Die Stiftskirche in Wechselburg

Der Landkreis Mittelsachsen erstreckt sich zwischen dem Südraum Leipzig im Nordwesten des Freistaats Sachsen bis an die Grenze zur Tschechischen Republik südwestlich von Dresden. Der Landkreis Mittelsachsen entstand im Jahr 2008 aus den Landkreisen Döbeln, Freiberg und Mittweida. Auf einer Fläche von ca. 2.116 km² leben ca. 312.000 Menschen (Stand 31.12.2015).

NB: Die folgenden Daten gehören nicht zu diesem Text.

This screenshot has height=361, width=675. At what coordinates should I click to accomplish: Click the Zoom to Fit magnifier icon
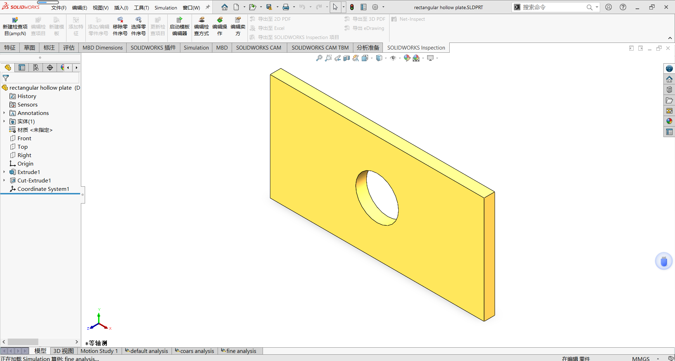click(x=319, y=58)
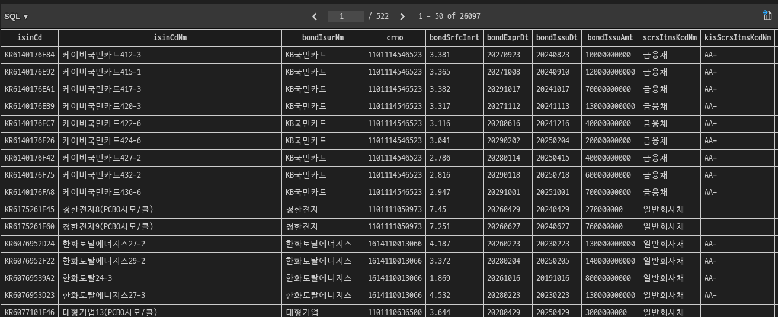
Task: Click the export icon at top right
Action: click(767, 16)
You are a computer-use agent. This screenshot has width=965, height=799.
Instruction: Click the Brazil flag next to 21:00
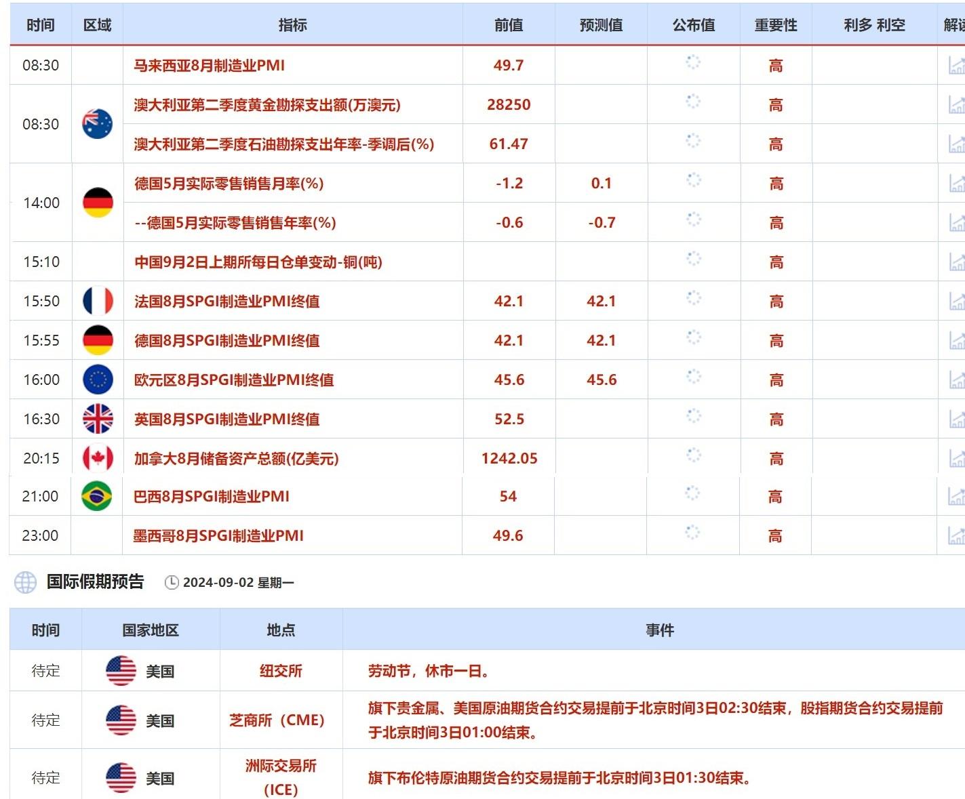[97, 496]
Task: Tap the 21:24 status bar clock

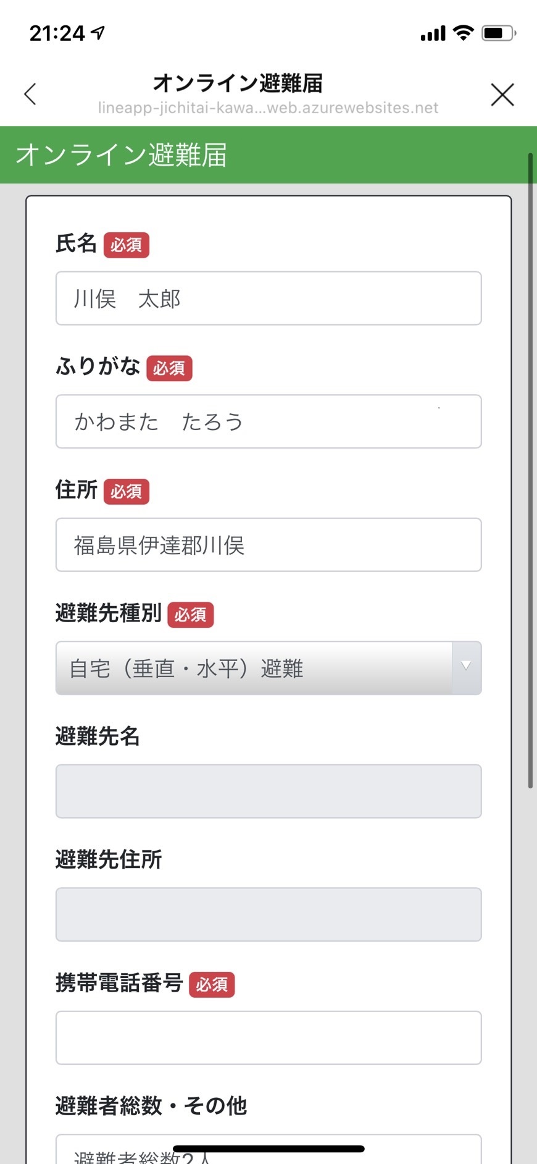Action: pyautogui.click(x=57, y=33)
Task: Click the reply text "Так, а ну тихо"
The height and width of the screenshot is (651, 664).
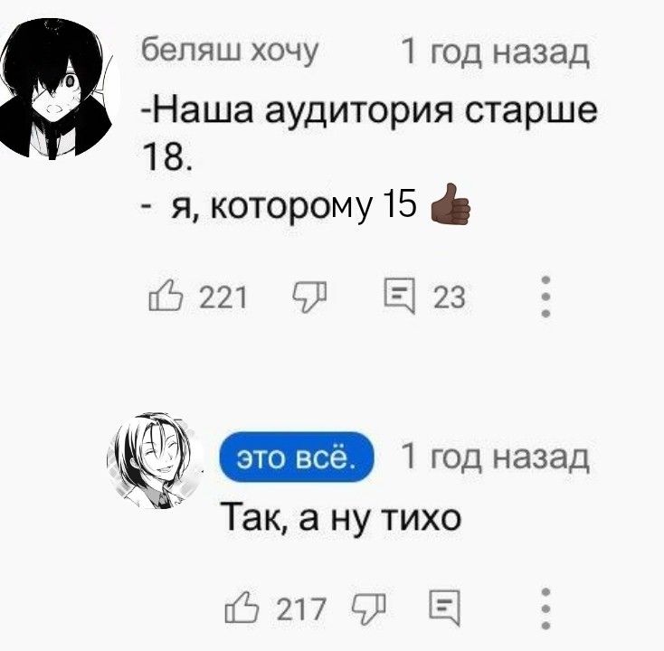Action: 341,519
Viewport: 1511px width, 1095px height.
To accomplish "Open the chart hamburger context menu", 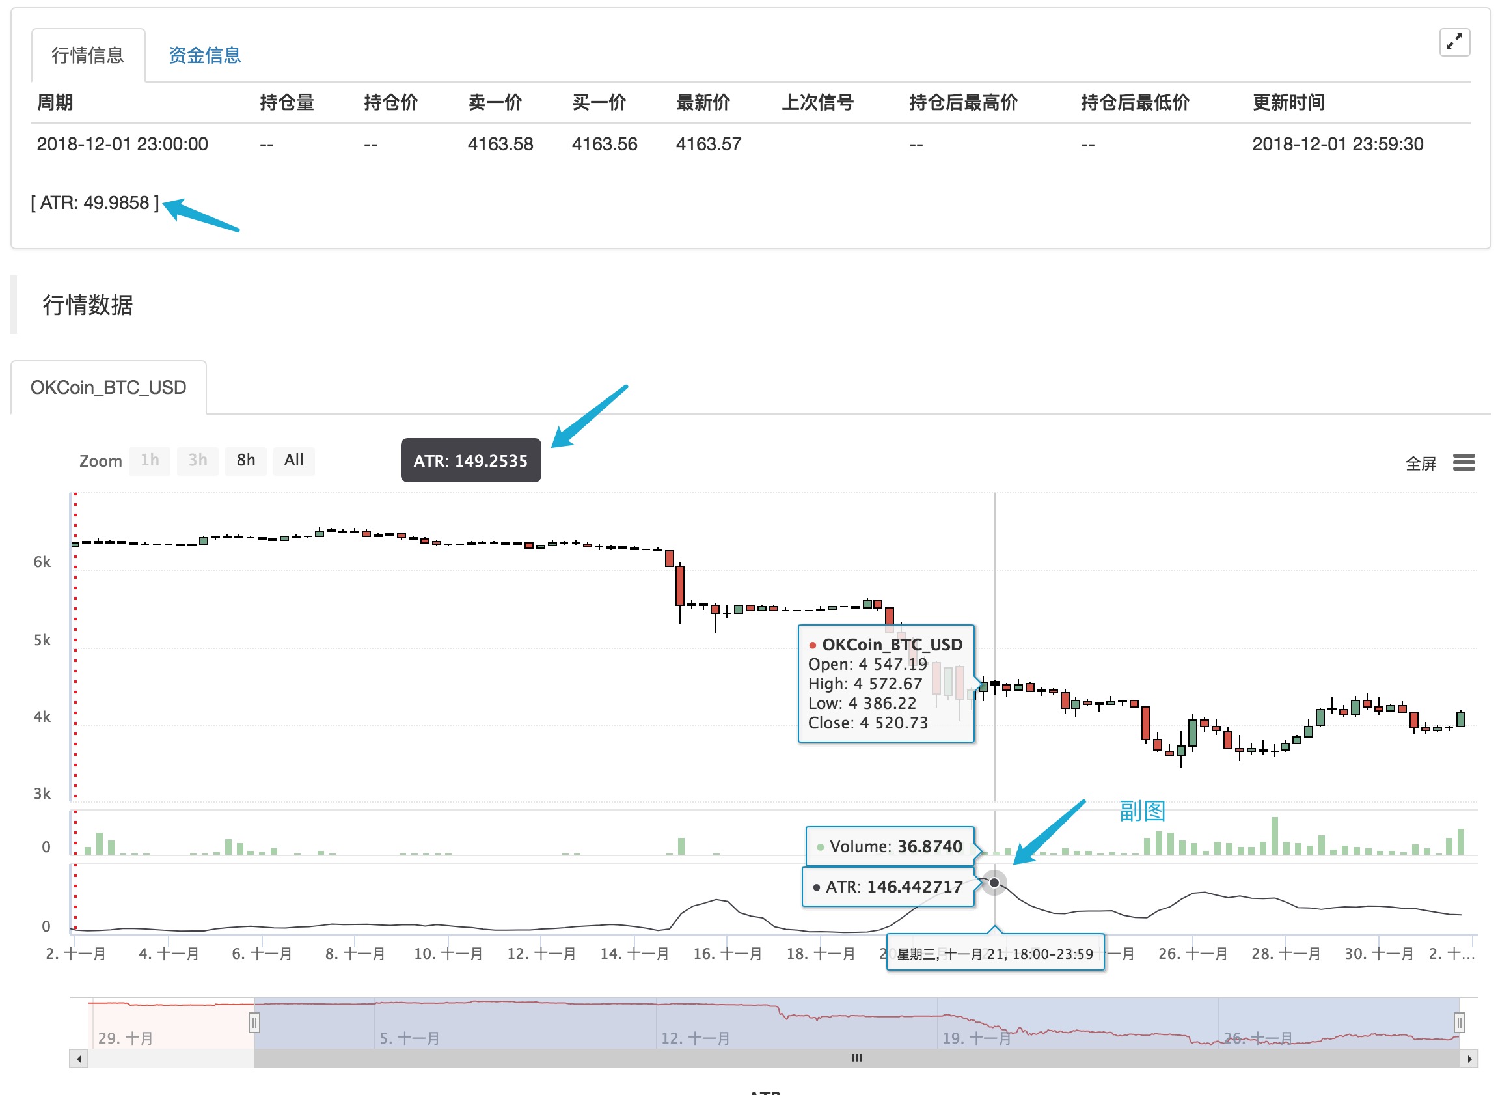I will click(1463, 462).
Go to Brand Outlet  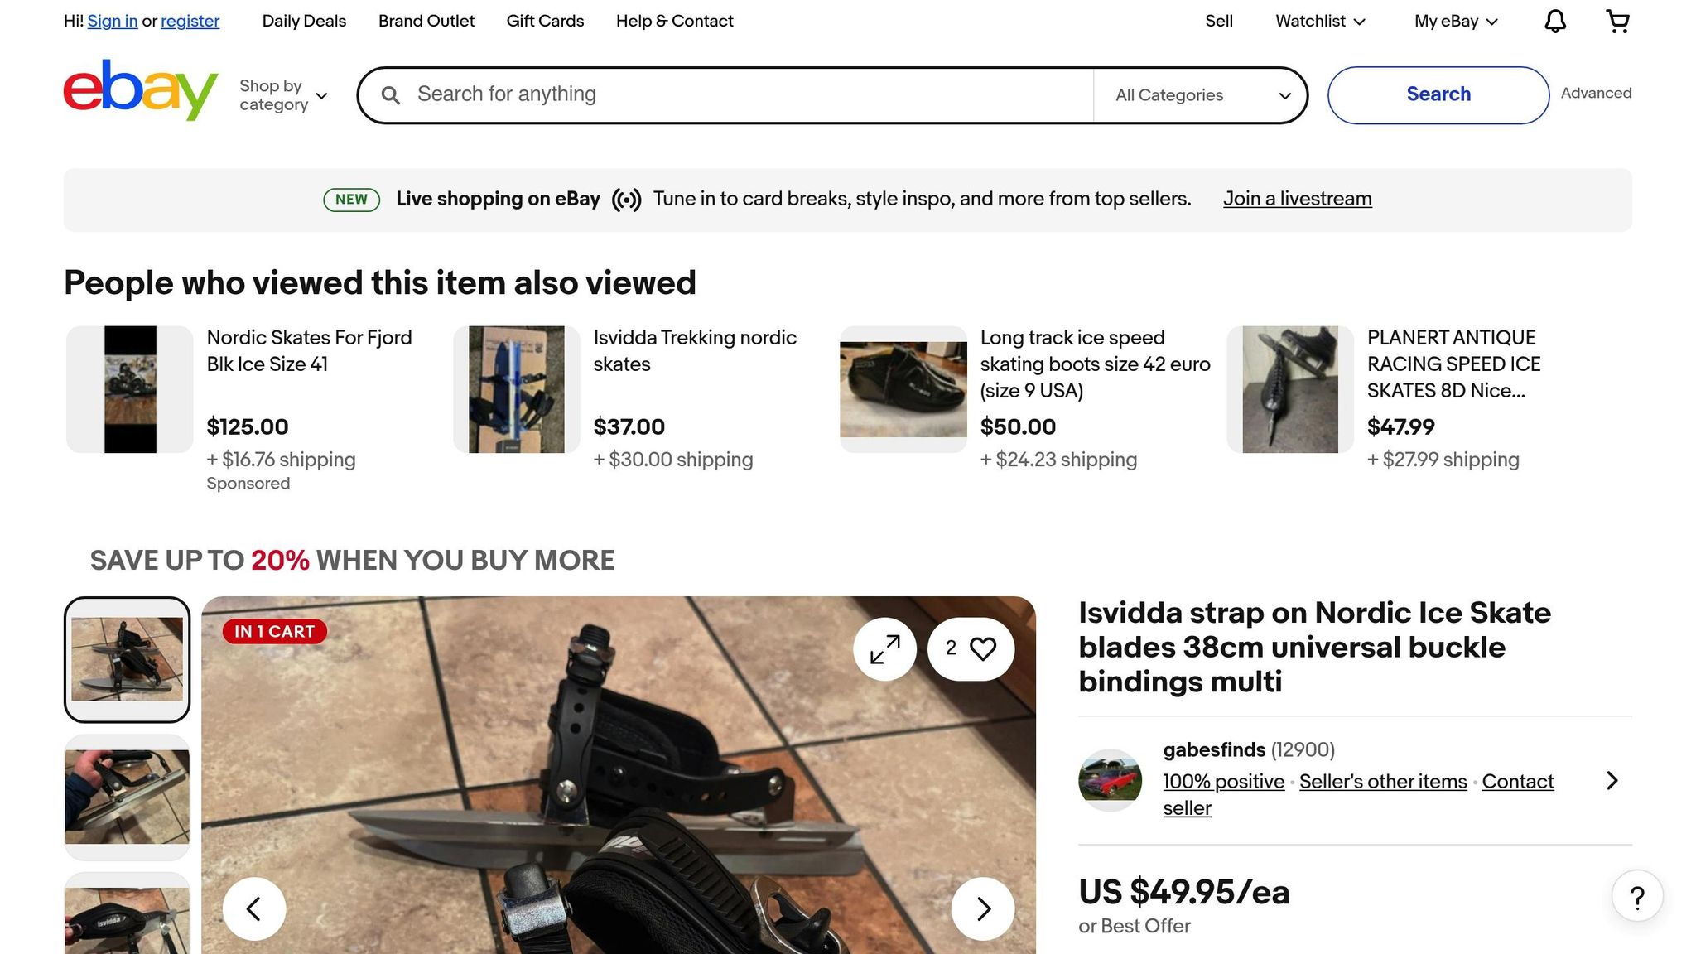[426, 22]
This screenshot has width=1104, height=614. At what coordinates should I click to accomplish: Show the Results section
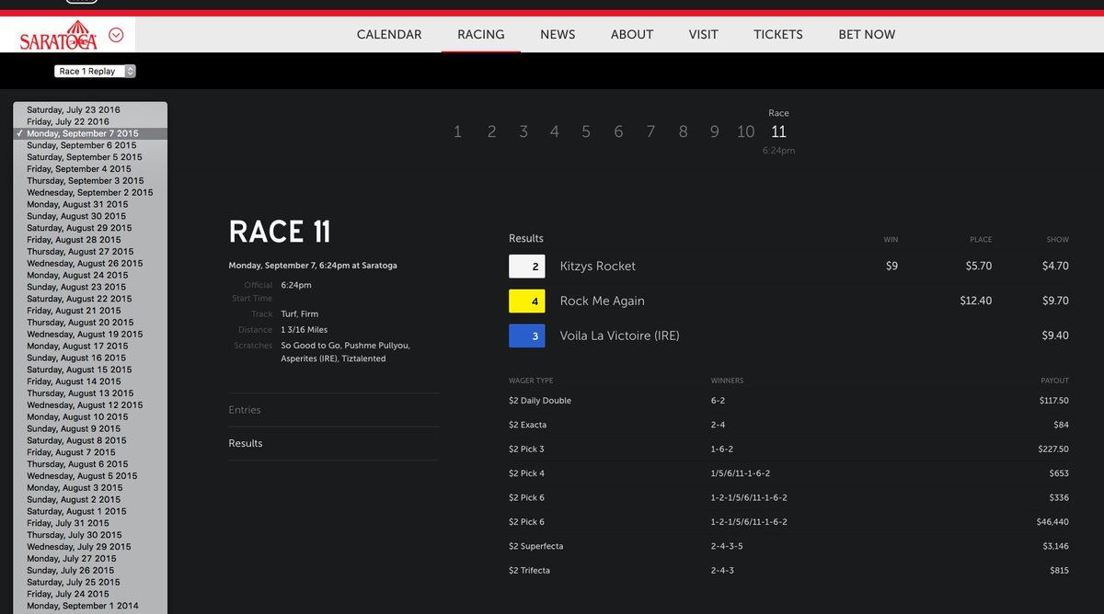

Der Landkreis Mittelsachsen zeigt ein vielgestaltiges Landschaftbild. Der nördliche und westliche Teil bis zur Zwickauer Mulde und zur Freiberger Mulde gehört zur Leipziger Tieflandsbucht. Diese Gebiete des Landkreises Mittelsachsen werden von der Landwirtschaft geprägt. Nach Südosten schließt sich das Mittelgebirgsvorland des Erzgebirges an bis etwa an die Bundesautobahn A 4. Den südöstlichen Teil des Landkreises Mittelsachsen prägt das Erzgebirge. Die Freiberger Mulde durchfließt den Landkreis Mittelsachsen im Südosten bis nach Nossen (Landkreis Meißen) und biegt dann nach Westen ab. Die Zwickauer Mulde durchfließt den Landkreis Mittelsachsen an seinem westlichen Rand. Durch den Landkreis Mittelsachsen fließen weiterhin die Zschopau, die Chemnitz und die Flöha.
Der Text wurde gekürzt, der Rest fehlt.